§ **TASK GOAL**
In the listing below, the lines starting with the line with "is (2352, 1568)." and going on through the line with "Task: Open the True Source dropdown" are to be reproduced exactly, and only those.
■ ■ ■ ■
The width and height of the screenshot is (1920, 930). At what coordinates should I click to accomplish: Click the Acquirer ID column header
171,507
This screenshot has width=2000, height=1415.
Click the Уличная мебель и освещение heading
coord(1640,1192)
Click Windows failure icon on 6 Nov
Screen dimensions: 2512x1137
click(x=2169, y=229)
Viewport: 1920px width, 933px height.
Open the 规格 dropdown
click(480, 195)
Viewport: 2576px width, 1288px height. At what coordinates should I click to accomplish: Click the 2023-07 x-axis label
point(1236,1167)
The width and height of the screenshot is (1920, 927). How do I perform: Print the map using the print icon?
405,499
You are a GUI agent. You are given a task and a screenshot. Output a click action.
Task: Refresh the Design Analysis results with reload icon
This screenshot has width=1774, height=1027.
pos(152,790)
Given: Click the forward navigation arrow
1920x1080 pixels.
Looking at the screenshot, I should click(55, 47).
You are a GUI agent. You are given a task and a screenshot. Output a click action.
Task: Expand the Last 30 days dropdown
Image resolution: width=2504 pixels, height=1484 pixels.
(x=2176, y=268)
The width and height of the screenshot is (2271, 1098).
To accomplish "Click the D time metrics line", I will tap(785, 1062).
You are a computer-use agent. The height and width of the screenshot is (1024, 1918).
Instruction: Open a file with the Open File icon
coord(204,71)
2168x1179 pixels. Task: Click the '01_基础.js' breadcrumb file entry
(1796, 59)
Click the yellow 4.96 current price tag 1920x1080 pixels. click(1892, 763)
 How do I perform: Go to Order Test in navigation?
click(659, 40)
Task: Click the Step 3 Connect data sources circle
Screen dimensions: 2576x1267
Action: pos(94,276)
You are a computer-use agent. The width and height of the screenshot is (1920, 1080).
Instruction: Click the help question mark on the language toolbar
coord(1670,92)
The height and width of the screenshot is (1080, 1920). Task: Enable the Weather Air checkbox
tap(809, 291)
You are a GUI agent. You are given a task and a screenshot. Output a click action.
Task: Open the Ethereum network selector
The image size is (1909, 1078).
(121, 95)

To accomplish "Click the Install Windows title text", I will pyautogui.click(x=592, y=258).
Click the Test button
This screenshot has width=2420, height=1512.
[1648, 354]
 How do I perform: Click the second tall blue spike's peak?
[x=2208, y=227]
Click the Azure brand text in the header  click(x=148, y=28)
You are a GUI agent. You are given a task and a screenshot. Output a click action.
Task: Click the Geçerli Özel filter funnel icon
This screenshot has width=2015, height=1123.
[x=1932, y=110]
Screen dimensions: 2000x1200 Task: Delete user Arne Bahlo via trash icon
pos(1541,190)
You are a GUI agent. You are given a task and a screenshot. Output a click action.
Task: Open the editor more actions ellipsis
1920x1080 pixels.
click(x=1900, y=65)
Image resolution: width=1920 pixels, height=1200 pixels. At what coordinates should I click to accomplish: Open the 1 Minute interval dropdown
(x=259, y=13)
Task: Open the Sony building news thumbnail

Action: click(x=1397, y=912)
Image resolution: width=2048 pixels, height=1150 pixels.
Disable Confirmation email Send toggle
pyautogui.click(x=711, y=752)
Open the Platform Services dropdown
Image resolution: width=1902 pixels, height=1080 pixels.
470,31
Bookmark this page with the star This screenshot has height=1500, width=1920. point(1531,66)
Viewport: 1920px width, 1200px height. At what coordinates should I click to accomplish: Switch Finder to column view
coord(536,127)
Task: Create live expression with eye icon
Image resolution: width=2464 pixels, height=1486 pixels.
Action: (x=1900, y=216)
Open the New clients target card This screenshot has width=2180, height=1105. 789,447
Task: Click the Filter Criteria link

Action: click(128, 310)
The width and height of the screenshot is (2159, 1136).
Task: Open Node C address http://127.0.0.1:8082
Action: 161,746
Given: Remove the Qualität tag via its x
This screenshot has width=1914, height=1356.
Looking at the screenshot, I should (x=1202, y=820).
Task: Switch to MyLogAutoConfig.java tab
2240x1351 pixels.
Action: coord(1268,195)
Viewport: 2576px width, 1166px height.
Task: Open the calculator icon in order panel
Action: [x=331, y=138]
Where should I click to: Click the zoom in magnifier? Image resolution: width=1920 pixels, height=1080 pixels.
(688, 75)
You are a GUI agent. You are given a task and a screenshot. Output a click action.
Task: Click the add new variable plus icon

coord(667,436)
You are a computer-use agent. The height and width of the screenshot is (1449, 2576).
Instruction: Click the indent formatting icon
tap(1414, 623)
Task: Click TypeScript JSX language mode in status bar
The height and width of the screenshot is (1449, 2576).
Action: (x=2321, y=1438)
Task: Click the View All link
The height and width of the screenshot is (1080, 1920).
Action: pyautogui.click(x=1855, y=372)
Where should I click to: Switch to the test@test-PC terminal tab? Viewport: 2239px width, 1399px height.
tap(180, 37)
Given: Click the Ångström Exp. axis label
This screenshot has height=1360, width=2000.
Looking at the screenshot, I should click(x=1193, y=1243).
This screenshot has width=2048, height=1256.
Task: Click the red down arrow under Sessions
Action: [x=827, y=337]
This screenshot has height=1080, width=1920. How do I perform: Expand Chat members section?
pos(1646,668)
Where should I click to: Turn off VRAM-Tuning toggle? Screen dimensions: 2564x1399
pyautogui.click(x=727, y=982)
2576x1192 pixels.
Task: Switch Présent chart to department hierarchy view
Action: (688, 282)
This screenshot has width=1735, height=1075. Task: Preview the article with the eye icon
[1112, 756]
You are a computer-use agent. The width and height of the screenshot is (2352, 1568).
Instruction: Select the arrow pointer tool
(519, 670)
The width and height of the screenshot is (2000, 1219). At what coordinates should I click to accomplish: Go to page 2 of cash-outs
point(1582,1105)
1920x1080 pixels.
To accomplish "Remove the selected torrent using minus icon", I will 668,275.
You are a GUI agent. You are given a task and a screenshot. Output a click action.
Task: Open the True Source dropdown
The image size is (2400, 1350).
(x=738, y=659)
■ ■ ■ ■
§ **EXERCISE RESULT**
You are a computer-use agent. The width and height of the screenshot is (2352, 1568).
Instruction: Select the arrow pointer tool
(519, 670)
The width and height of the screenshot is (2000, 1219). At what coordinates should I click to accomplish: Go to page 2 of cash-outs
point(1582,1105)
1920x1080 pixels.
To accomplish "Remove the selected torrent using minus icon", I will 668,275.
You are a GUI agent. You are given a task and a screenshot. Output a click action.
Task: Open the True Source dropdown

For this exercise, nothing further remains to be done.